• TASK DIRECTIONS: Starting with the line that holds "This screenshot has height=374, width=658." and stopping after the line that holds "Task: Click the Ball", repeat the lines below word for word, without the pictures.

• MATERIALS PROVIDED:

- - - -

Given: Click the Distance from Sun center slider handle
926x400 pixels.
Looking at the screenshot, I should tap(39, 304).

- - - -

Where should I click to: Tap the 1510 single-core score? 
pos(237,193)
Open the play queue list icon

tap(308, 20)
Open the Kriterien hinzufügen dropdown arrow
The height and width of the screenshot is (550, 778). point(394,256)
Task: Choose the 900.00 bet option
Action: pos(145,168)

- - - -

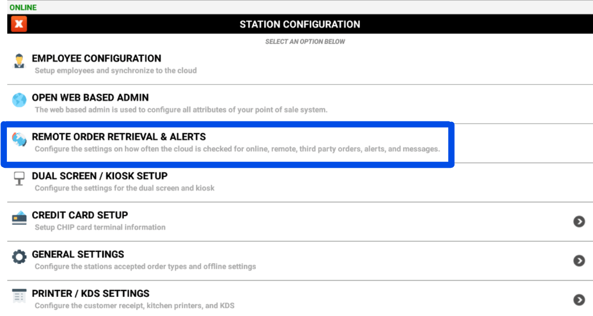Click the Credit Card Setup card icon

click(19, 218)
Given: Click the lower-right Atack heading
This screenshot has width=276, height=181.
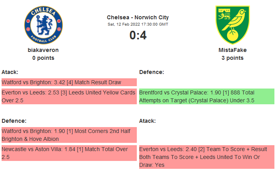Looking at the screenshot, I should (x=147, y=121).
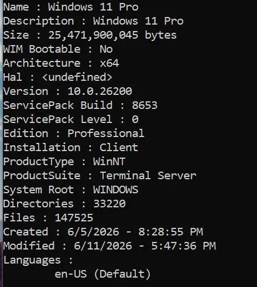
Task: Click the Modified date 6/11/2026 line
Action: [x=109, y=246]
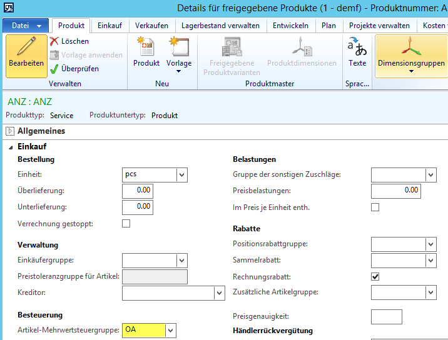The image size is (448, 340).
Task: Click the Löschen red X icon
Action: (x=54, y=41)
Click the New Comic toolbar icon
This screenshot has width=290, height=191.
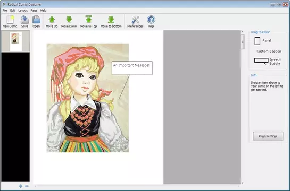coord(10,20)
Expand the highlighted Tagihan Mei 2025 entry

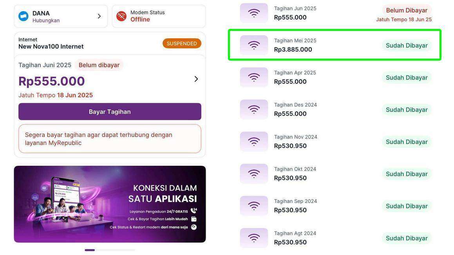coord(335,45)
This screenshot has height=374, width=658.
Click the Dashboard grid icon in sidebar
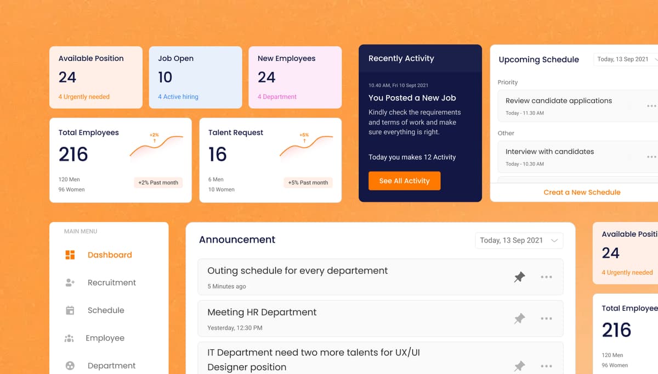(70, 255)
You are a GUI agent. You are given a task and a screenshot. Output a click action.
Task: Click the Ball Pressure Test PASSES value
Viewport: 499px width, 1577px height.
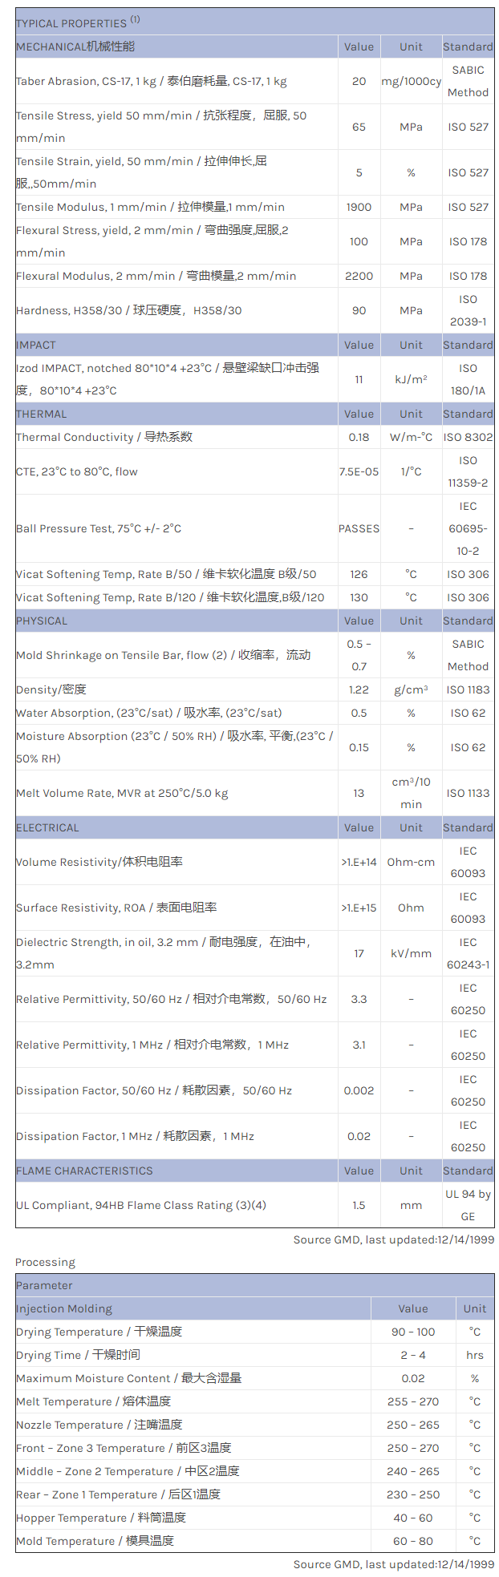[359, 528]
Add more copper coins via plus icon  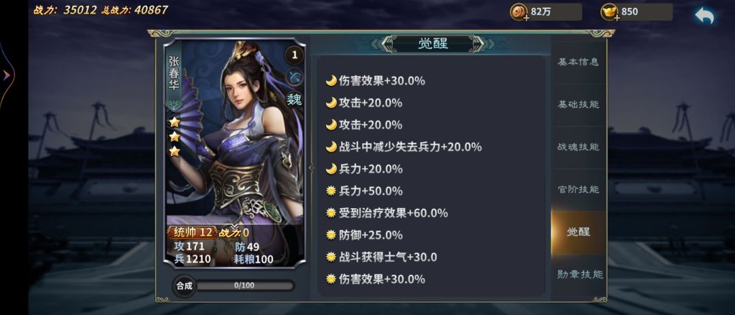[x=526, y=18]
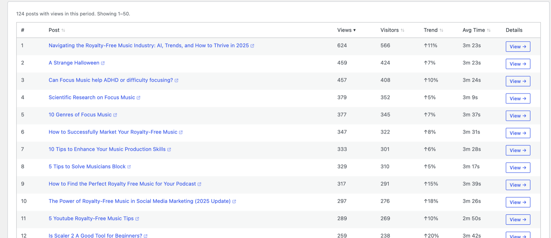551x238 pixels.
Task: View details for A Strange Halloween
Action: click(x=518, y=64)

- - - -

• ANSWER:
This screenshot has height=374, width=658.
Click the Dashboard grid icon in sidebar
(70, 255)
You are a GUI agent. You are given a task and a screenshot. Output a click action.
Task: Click the Ball Pressure Test PASSES value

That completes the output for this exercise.